Respecto al examen radiológico de colecistografía.

Debe mencionarse que consiste en la administración oral de medio de contraste, el cual va a ser concentrado paulatinamente por la vesícula biliar. Cabe señalar que en el examen radiológico de colecistografía, se observara la densidad radiológica de la bilis que permite valorara cualitativamente la capacidad de concentración de la pared vesicular y eventualmente cambios intraluminares de la vesícula biliar, como la presencia de cálculos biliares, pólipos o neoplasias de otra naturaleza. Sin embargo no es posible observar la pared de la vesícula. Hay que tener en cuenta que al ultrasonido puede interpretarse erróneamente el numero y dimensiones de los cálculos biliares. En la colecistografía es posible contar y medir de manera más precisa los cálculos biliares.

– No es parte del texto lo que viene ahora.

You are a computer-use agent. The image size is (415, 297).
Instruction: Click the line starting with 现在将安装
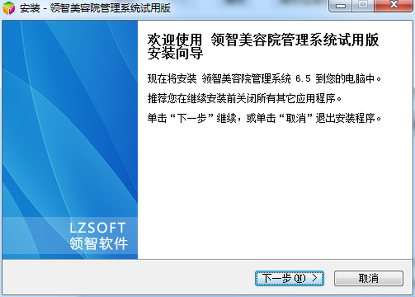tap(265, 79)
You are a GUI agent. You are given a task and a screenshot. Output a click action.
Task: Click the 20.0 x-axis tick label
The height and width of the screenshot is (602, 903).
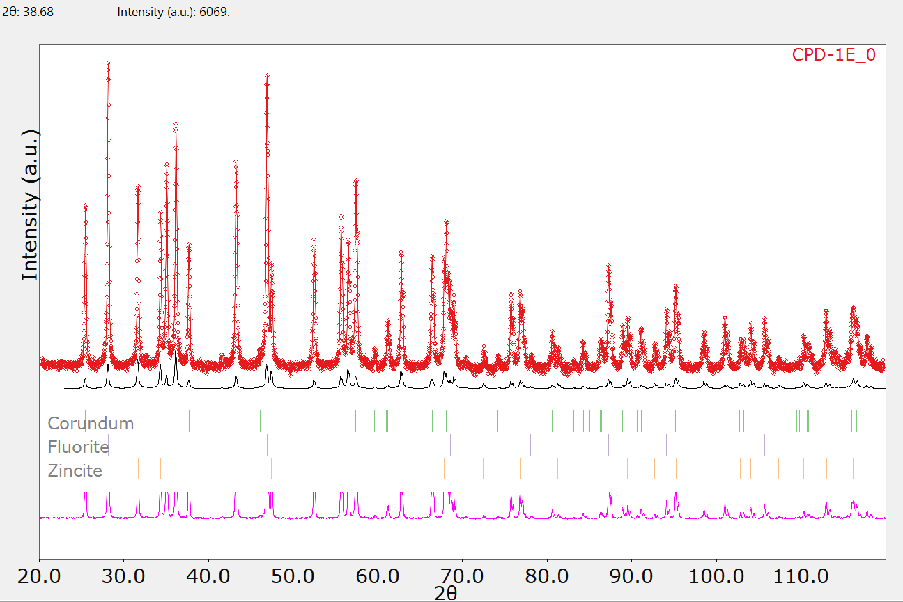pyautogui.click(x=39, y=578)
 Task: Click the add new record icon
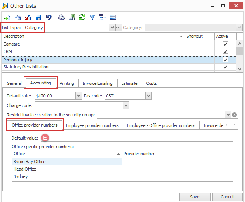coord(7,17)
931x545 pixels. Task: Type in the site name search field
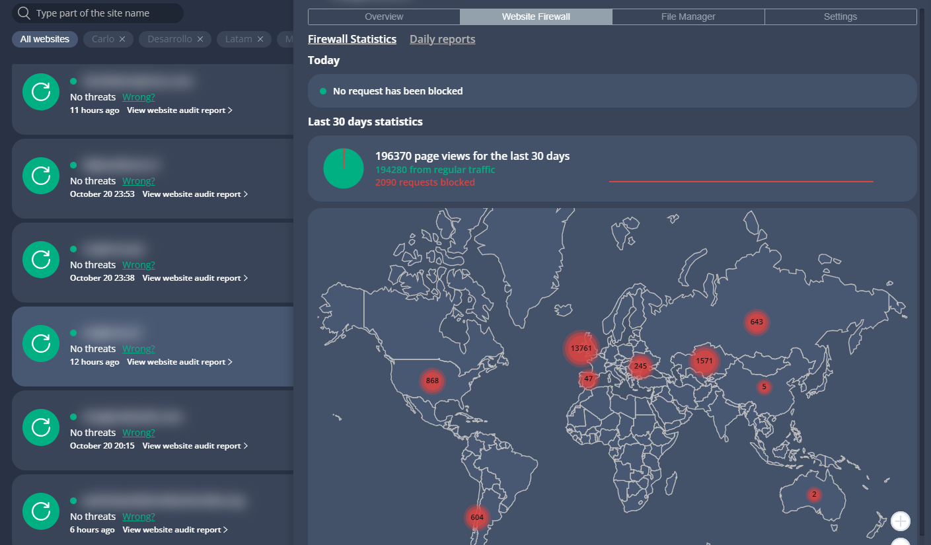tap(106, 13)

Ultrasonografía Abdominal.

Se debe tener en cuenta que la ultrasonografía es un procedimiento que somete al explorador a posturas muy particulares que pueden inducir lesión profesional. El hombro es la articulación más expuesta a posibles lesiones secundarias y hasta llegar a ser invalidantes, al ejercicio cotidiano de la ultrasonografía. Son recomendables algunas medidas profilácticas para evitar el daño de la articulación del hombro. Es recomendable que la mesa de exploración no tenga una altura mayor a 50cm y el banco del explorador una altura convencional  aproximadamente de 40cm. Es conveniente que la posición se con una flexión de 90° de las extremidades inferiores y mantener recto el tronco y una posición natural de la articulación del hombro. El transductor debe ser sujeto con seguridad sin ejercer demasiada fuerza y al mismo tiempo descansar la mano con el transductor sobre la persona examinada. Se debe preguntar al paciente reiteradamente si le molesta la exploración, realizando el examen con suavidad. Deben evitarse rotaciones extremas del hombro. Las medidas profilácticas anteriores deben ser utilizadas concienzudamente para evitar lesiones.